▶ ESPLORA IL MATERIALE
1 – Trascrivi dal testo su Cristina Scocchia il passo che va da "Cristina Scocchia, AD" fino a "stereotipi di genere.".
2 – Quali aziende sono nominate nel testo su Cristina Scocchia?

▶ TESTO FORNITO
Cristina Scocchia, AD di Illycaffè, ha tracciato una carriera di rilievo che spazia dal suo esordio in Procter & Gamble fino al ruolo di leadership nell’industria del caffè. Il suo percorso, segnato da sfide e successi, rivela una storia avvincente che abbraccia trasformazioni aziendali, gestione di crisi e stereotipi di genere.
Dall’ingresso nel mondo del lavoro come stagista retribuita presso Procter & Gamble durante gli anni universitari, Cristina Scocchia ha dimostrato sin da giovane la sua determinazione a raggiungere il successo: “Mi presero per uno stage di tre mesi, retribuito. Una condizione fondamentale perché non avrei potuto chiedere ai miei genitori di continuare a pagare la retta dell’università, l’affitto a Milano e in più quello di Roma. E invece le occasioni vanno date a tutti, anche a chi, come me, proviene da una famiglia del ceto medio”. Il suo impegno nell’apprendimento continuo e la gestione degli impegni personali e professionali hanno segnato gli anni trascorsi in Procter & Gamble, dove ha acquisito una preziosa esperienza a livello internazionale. Il passaggio a L’Oréal ha portato Cristina Scocchia a rivoluzionare la cultura aziendale, introducendo lo smart working nel 2014 quando in Italia era ancora una novità. “Anche per l’intera L’Oréal, il nostro è stato il primo Paese insieme all’Inghilterra a introdurre lo smart working. Ci furono tassi di adesione molto alti ed equamente distribuiti tra uomini e donne. Siamo tornati alla crescita e a quel punto ho scelto di andare in KIKO”.

▶ Voci di dati archiviate
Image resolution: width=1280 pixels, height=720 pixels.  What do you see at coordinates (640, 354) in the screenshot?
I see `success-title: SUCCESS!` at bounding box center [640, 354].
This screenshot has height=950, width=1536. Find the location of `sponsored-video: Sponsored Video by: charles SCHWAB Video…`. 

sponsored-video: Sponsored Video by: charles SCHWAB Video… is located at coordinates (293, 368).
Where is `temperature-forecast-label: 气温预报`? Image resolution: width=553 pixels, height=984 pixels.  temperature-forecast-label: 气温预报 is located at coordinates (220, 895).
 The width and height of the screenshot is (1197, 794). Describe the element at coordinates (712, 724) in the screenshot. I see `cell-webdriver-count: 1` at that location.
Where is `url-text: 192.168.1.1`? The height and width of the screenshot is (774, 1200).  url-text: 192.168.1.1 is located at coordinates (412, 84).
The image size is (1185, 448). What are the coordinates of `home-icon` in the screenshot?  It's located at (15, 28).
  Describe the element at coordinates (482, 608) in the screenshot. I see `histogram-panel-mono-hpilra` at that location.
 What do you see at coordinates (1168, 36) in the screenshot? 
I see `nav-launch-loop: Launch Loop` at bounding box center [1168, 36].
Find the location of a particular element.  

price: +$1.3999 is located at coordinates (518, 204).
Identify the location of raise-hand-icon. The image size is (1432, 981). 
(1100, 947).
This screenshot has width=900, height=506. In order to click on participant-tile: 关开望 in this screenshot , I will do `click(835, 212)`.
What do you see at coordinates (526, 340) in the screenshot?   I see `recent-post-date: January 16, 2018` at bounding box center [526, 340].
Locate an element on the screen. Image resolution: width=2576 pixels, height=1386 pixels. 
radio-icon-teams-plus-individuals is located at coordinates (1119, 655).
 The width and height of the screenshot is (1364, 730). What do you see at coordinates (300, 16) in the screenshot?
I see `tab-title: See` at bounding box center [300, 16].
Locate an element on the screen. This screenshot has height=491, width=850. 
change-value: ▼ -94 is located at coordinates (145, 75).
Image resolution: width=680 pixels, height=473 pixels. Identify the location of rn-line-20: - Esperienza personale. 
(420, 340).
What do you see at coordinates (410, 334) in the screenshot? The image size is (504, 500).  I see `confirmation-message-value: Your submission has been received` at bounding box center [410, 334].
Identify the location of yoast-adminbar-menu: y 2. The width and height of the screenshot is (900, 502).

▶ RISPOSTE SCRITTE
1 –
Cristina Scocchia, AD di Illycaffè, ha tracciato una carriera di rilievo che spazia dal suo esordio in Procter & Gamble fino al ruolo di leadership nell’industria del caffè. Il suo percorso, segnato da sfide e successi, rivela una storia avvincente che abbraccia trasformazioni aziendali, gestione di crisi e stereotipi di genere.

2 – Illycaffè, Procter & Gamble, L’Oréal, KIKO